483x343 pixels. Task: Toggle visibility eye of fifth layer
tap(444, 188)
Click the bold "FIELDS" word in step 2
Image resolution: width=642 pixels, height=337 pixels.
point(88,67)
◇ ◇ ◇ ◇
# WHAT IS EXPECTED:
Reproduce the listing exactly. Every line stays as it is.

# ANSWER BOX:
483x343 pixels. Task: Toggle visibility eye of fifth layer
tap(444, 188)
Click the bold "FIELDS" word in step 2
Image resolution: width=642 pixels, height=337 pixels.
point(88,67)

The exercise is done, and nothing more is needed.